Джордж глянул на огромные наручные часы цвета игрушечной пожарной машины.
– Уже час как ушла. На самом деле я понятия не имею, когда она вернется. Сам жду. Кофе хочется, сил нет.
– Кофе во дворе?
– Да. Большой черный?
– Я тебе принесу.
– Можно спуститься на лифте, – сказал Джордж, указывая.
– Спасибо.
Лифт был немецкий, из матированной нержавеющей стали – философская антитеза кабинетовскому, хотя размером ненамного больше. Холлис нажала «1», но когда на табло зажегся ноль, поняла, что нажала «-1».
Дверь открылась в тусклый голубоватый свет и полную тишину.
Холлис вышла.
Древние каменные недра, уходящие под улицу, в приглушенном свете спрятанных дискотечных прожекторов. Голые полы. Резервное салонное оборудование – хромированные вешалки и манекены, сюрреалистические из-за освещения, задавленные огромностью сводов.
Удивительно и неожиданно.
И вдруг, в дальнем конце голубых арок, на лестнице, человек, о котором говорил Милгрим. Кепи с маленьким козырьком, короткая черная куртка на молнии.
Он увидел ее.
Она шагнула назад в лифт и нажала «0».
22
Фоли
Милгрим, крепко зажав ноутбук под мышкой, с дорожной сумкой на другом плече, быстро шел по улочке прочь от ярмарки винтажной одежды.
Ему был нужен вайфай. Он жалел, что не взял у Холлис красный
Сейчас он приближался к месту под названием «Блесс», которое издали принял за бар, но это оказался магазин одежды. Заглянув в витрину, Милгрим подумал, что здешние продавцы, возможно, знают про фантомный джинсовый бренд, за которым охотится Холлис. Или притворятся, что знают, если их спросить.
Он на ходу вел мысленный диалог с психотерапевтом. Как тогда, когда они вместе разбирали его чувства. Почти всю взрослую жизнь он тщательно избегал любых чувств: даже самое простое и незначительное могло потребовать медикаментозного вмешательства.
Злость, решил Милгрим.

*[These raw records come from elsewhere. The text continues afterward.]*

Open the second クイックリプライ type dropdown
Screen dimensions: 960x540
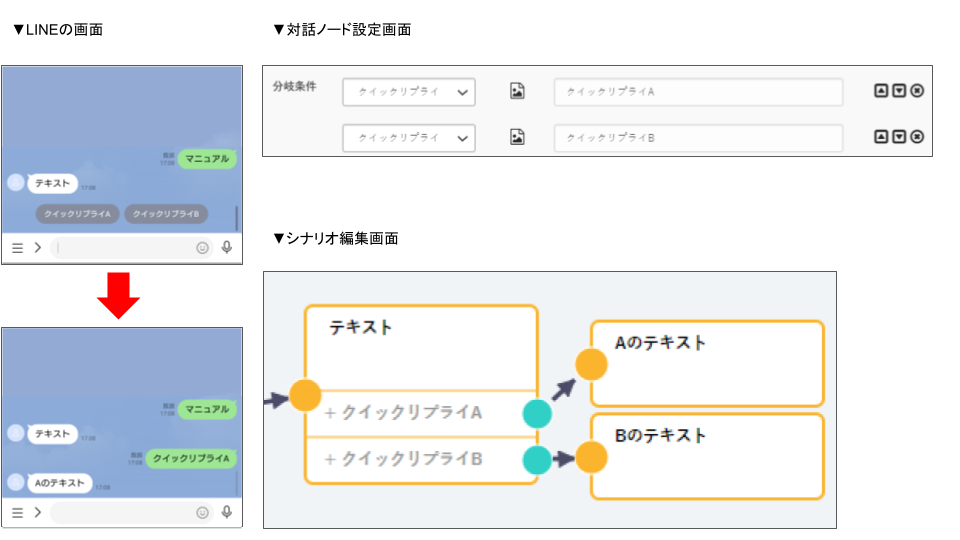coord(408,138)
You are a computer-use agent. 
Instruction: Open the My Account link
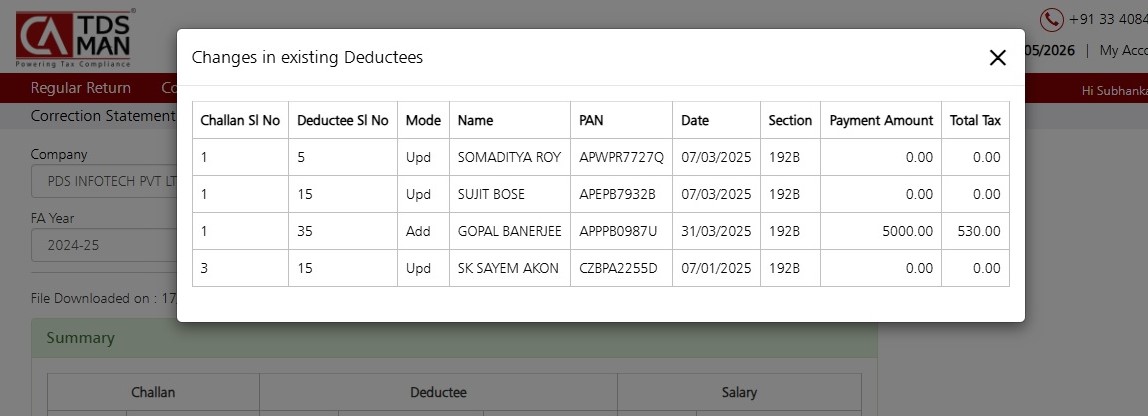point(1123,50)
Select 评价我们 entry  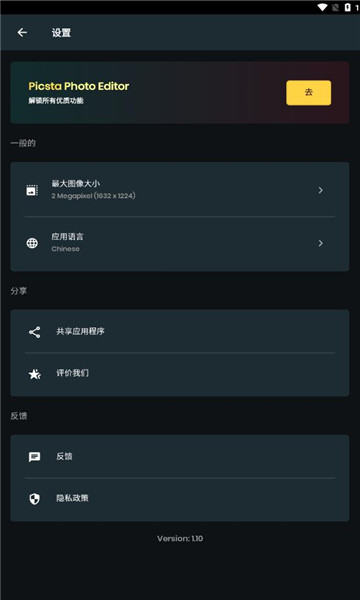[x=180, y=374]
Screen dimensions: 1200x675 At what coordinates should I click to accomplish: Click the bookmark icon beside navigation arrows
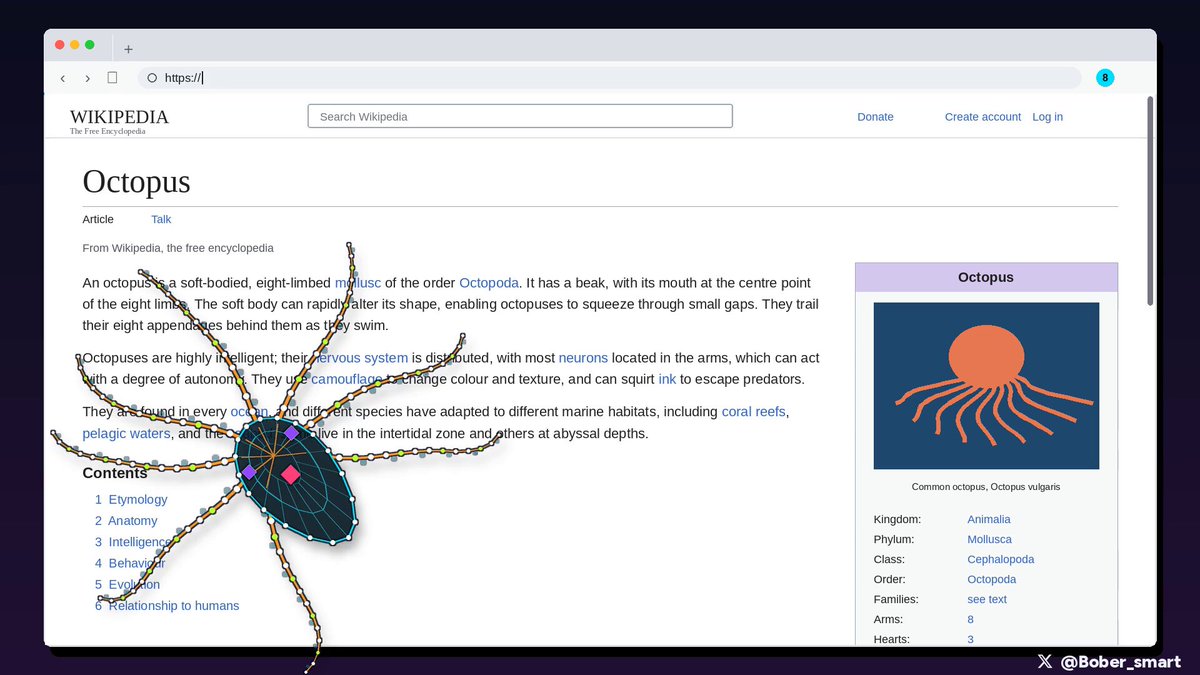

Он зол, хотя еще не знает, на кого и за что. Если специальный агент Уинни Тун Уитакер тишком отправила человека в штанах камуфляжного оттенка «фолиаж» за ним следить, то это вполне законный повод злиться. Или, по крайней мере, обидеться. Весьма неудачное начало для новых профессиональных отношений. А может, предполагала психотерапевт, он злится на себя. Если так, то дело более сложное, хуже устраняемое самоанализом, зато более знакомое.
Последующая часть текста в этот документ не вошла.